Par Gérard Haas, Eve Renaud-Chouraqui et Sara Bakli
Dans une récente décision du Tribunal de Commerce de Paris du 28 mars 2022, Google s’est vu condamnée au paiement d’une amende de 2 millions d’euros, outre l’obligation de modifier, dans un délai de trois mois, ses conditions contractuelles considérées comme déséquilibrées.
Au cours des années 2015 et 2016, les services de la DGCCRF ont mené une enquête relative aux conditions commerciales liant les sociétés Google aux développeurs d’applications proposant sur le marché français leurs produits à la vente sur la plateforme Play Store[1].
Les résultats de l’enquête ont conduit le Ministère de l’économie à introduire une action contre Google sur le fondement de l’article L.442-6 du Code de commerce, socle des « pratiques restrictives de concurrence ».
Rappelons que les pratiques restrictives de concurrence, spécificité du droit français, visent à sanctionner les abus dans les relations commerciales entre entreprises. Dérogeant au principe de la liberté contractuelle, elles doivent permettre de s’assurer de relations commerciales équilibrées entre acteurs économiques.
Elles se distinguent des pratiques anti-concurrentielles qui visent, quant à elles à sanctionner des abus sur un marché considéré.
En l’espèce, Google est condamnée pour avoir imposé des conditions contractuelles soumettant ses développeurs à des obligations créant un déséquilibre significatif.
L’appréciation d’une « soumission ou tentative de soumission » d’un partenaire commercial, créant un déséquilibre significatif dans les droits et obligations des parties, procède d’une analyse du contexte de la relation économique (1) et des effets créés par cette relation (2).
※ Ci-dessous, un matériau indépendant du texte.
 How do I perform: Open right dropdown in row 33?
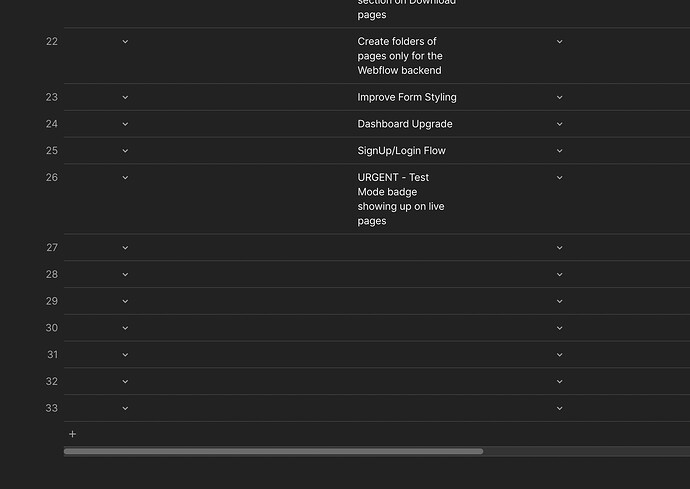tap(559, 408)
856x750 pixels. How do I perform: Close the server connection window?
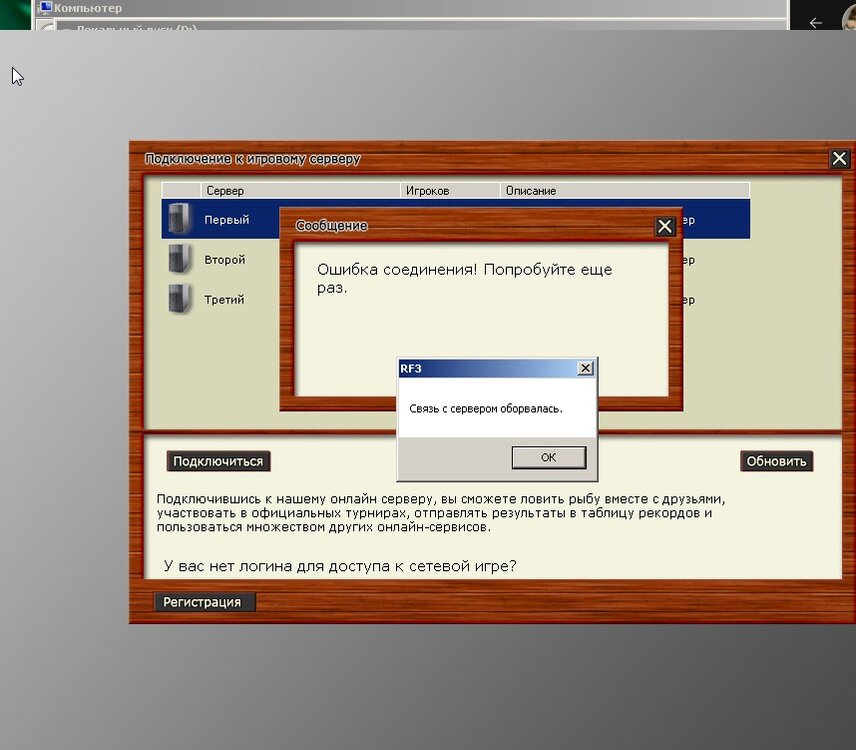839,159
Le Tribunal de commerce a relevé que Google Play occupait une position majeure sur le marché français. Android représente plus de 78% des parts de marché des systèmes d’exploitation mobiles dans le monde et 65% des parts de marché en France.
Ainsi, Google aurait la capacité de placer sous « dépendance » un certain nombre de cocontractants, au point que, selon le juge :
« Les développeurs ne peuvent se permettre de ne pas proposer leurs produits sur Google Play sauf à perdre une clientèle considérable »[2].
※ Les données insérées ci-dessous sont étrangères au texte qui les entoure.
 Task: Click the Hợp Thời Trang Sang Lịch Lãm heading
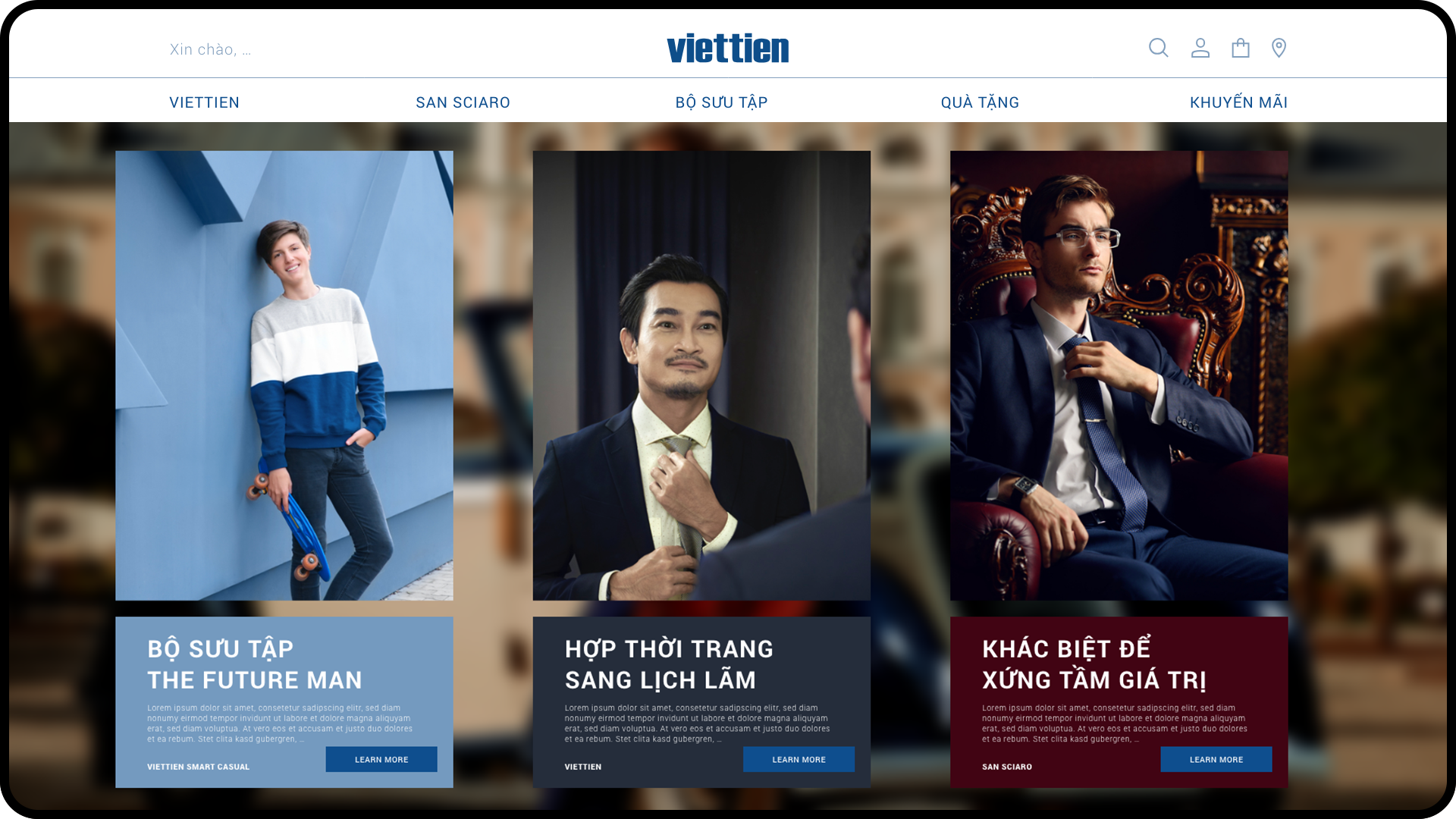[669, 664]
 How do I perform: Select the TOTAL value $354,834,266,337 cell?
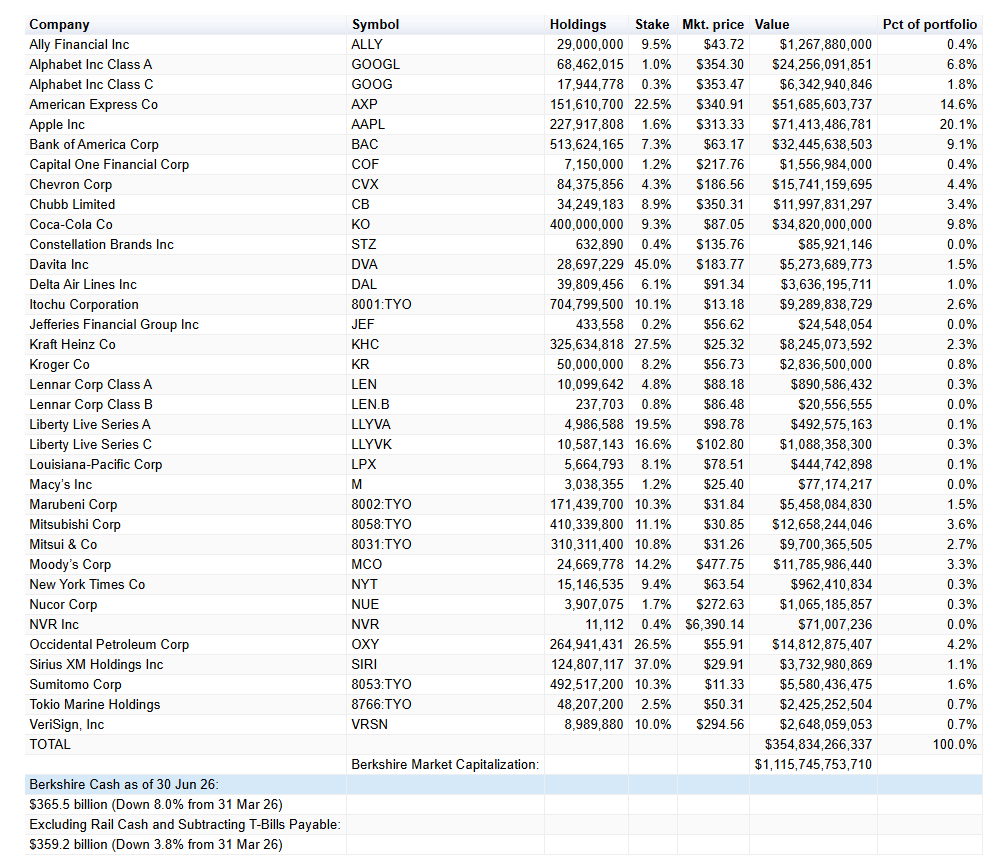pos(813,744)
Cette situation de dépendance économique peut être caractérisée au travers d’un faisceau d’indices, au rang desquels figurent :
L’existence d’un déséquilibre significatif dans l’analyse des clauses imposées dans le contrat de distribution découle du fait que, favorisée par cette position de leader sur le marché concerné, ces clauses sont imposées, sans possibilité de négociation pour les développeurs d’application.
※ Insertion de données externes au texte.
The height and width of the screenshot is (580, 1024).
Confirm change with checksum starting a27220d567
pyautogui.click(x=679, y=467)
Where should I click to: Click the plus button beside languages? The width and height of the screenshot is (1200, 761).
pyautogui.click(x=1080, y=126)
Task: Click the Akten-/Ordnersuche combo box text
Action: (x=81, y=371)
Le déséquilibre significatif procède donc d’une analyse globale de l’économie du contrat, ainsi que du contexte.
L’existence d’un « déséquilibre significatif » est communément appréciée au travers de conditions :
Le fait de soumettre son partenaire commercial implique que celui-ci se soit vu contraint d’accepter des conditions contractuelles sans pouvoir les négocier de manière effective.
Il y aura tentative de soumission lorsque le résultat a été recherché par l’auteur, sans nécessairement avoir été obtenu.
Les clauses dénoncées permettaient, à l’avantage de Google :
Selon le juge, en ce qui concerne les tarifs et la rémunération des développeurs, aucune justification n’était donnée par Google concernant la fourchette de prix imposée, alors que par ailleurs, aucun risque financier n’était supporté. Ces paramètres causaient un déséquilibre significatif, résultant de la seule inadéquation du prix au service.
De même, la faculté de résiliation immédiate conduisait tout développeur à accepter des conditions contractuelles, ou une modification unilatérale et discrétionnaire de ces dernières par Google en cours de contrat, même si elles lui étaient défavorables.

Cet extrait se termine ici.